## Task description
From the entries below, transcribe exactly the lines between the line holding "You are a computer-use agent. Viewport: 1400px" and the line holding "You are a computer-use agent. The width", inclusive; skip all other lines.

## Given records
%%
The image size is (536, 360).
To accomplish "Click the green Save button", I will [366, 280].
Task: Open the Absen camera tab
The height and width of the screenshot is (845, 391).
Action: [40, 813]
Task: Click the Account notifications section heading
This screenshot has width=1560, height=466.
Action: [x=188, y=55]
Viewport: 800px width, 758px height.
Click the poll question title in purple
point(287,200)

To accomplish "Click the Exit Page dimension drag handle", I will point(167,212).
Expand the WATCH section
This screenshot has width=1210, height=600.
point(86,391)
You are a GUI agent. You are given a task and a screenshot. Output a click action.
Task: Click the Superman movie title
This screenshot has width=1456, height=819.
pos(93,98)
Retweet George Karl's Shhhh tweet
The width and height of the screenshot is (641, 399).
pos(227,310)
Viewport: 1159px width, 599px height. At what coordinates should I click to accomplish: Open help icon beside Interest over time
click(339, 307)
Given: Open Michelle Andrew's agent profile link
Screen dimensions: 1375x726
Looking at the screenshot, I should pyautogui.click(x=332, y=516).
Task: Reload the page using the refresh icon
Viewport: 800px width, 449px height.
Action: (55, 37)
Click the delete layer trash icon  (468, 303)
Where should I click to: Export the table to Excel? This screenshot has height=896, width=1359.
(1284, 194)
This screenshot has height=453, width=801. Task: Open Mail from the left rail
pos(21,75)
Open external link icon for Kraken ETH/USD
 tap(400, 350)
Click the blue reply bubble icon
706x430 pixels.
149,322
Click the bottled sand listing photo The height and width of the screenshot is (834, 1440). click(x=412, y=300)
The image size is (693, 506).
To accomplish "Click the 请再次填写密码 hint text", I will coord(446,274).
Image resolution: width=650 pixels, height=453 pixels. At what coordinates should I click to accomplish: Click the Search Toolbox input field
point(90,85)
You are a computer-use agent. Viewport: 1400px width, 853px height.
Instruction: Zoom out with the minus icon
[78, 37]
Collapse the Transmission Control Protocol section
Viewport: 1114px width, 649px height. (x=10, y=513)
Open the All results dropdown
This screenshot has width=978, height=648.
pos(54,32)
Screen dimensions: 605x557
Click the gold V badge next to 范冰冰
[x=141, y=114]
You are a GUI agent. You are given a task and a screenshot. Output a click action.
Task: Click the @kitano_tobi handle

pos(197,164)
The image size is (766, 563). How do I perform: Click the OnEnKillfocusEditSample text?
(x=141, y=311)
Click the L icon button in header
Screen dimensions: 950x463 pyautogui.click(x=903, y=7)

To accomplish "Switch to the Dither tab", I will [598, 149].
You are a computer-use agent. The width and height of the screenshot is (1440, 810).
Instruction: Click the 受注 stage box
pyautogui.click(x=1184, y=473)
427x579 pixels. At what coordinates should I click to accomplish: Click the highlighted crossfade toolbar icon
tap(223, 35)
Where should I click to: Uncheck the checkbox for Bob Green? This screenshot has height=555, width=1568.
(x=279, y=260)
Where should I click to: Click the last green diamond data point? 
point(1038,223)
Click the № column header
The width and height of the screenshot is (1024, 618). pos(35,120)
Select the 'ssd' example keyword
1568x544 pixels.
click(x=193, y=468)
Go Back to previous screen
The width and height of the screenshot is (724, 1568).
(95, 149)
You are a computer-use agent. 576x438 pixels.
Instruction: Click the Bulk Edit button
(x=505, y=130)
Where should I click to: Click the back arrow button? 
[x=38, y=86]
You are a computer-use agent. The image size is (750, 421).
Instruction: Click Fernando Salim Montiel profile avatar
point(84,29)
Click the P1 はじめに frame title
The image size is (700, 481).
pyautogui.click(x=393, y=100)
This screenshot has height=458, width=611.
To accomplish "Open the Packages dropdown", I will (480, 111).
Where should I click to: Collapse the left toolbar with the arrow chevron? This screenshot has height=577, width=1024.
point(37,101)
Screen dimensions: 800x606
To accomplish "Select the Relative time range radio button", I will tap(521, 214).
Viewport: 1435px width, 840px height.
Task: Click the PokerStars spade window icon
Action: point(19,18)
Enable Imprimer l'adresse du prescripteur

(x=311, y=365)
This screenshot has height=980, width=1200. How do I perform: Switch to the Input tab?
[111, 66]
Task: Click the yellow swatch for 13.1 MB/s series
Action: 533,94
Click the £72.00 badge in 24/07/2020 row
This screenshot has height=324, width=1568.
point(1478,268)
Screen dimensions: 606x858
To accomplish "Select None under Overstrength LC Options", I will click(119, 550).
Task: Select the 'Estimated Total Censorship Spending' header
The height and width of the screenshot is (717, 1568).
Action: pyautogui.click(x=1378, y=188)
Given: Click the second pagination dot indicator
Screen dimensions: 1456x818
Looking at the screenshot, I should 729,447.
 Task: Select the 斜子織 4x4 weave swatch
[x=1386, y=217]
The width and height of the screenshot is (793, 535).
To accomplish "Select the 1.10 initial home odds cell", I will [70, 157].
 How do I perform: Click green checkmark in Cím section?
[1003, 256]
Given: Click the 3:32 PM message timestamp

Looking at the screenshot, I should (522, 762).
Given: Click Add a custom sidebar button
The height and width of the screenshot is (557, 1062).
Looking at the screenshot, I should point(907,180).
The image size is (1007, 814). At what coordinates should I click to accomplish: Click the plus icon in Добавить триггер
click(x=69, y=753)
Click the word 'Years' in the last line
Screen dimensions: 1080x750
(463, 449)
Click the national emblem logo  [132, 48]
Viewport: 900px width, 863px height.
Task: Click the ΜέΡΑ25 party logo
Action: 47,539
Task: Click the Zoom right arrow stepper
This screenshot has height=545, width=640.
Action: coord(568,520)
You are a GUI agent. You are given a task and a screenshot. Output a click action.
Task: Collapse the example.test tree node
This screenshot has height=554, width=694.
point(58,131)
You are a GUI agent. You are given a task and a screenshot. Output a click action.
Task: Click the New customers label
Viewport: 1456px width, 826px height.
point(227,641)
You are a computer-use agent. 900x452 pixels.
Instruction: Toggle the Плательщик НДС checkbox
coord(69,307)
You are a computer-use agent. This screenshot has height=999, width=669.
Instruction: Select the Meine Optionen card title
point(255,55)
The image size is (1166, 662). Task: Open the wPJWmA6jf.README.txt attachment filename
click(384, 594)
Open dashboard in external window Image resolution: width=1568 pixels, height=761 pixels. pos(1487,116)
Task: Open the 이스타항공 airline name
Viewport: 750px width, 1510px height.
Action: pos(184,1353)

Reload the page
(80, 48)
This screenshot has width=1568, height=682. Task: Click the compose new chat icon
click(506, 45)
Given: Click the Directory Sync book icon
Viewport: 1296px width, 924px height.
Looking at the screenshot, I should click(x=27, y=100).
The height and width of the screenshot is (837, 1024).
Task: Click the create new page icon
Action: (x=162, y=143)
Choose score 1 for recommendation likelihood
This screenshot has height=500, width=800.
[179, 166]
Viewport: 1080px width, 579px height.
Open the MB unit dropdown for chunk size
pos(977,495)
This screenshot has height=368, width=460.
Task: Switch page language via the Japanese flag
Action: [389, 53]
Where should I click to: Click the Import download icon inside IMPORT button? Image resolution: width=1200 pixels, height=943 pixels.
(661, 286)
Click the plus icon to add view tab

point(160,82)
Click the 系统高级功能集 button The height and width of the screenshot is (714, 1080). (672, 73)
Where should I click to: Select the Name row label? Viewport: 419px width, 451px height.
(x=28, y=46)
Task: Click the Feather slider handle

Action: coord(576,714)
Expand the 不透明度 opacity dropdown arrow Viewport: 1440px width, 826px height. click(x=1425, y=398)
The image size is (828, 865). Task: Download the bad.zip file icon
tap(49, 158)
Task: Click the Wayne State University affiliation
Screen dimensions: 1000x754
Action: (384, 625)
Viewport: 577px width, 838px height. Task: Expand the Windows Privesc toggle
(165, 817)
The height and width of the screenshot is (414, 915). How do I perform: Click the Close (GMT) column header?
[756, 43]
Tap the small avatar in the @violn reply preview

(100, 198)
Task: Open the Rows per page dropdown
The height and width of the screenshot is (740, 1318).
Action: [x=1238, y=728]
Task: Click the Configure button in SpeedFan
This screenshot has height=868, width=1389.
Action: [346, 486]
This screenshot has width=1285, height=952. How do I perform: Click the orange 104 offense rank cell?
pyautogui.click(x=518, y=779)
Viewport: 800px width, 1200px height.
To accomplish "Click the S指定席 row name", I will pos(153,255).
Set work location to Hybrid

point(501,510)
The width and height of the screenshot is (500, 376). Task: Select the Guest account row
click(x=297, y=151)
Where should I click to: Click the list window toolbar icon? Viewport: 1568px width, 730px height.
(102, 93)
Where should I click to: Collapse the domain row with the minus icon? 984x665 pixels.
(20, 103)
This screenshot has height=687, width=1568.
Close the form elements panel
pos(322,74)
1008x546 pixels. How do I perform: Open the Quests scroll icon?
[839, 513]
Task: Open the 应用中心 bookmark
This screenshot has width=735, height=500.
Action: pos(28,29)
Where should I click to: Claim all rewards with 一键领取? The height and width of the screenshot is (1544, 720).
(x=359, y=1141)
%%
## Exercise result
You are a computer-use agent. Viewport: 1400px width, 853px height.
Instruction: Zoom out with the minus icon
[78, 37]
Collapse the Transmission Control Protocol section
Viewport: 1114px width, 649px height. (x=10, y=513)
Open the All results dropdown
This screenshot has width=978, height=648.
pos(54,32)
Screen dimensions: 605x557
Click the gold V badge next to 范冰冰
[x=141, y=114]
You are a GUI agent. You are given a task and a screenshot. Output a click action.
Task: Click the @kitano_tobi handle

pos(197,164)
The image size is (766, 563). How do I perform: Click the OnEnKillfocusEditSample text?
(x=141, y=311)
Click the L icon button in header
Screen dimensions: 950x463 pyautogui.click(x=903, y=7)

To accomplish "Switch to the Dither tab", I will [598, 149].
You are a computer-use agent. The width and height of the screenshot is (1440, 810).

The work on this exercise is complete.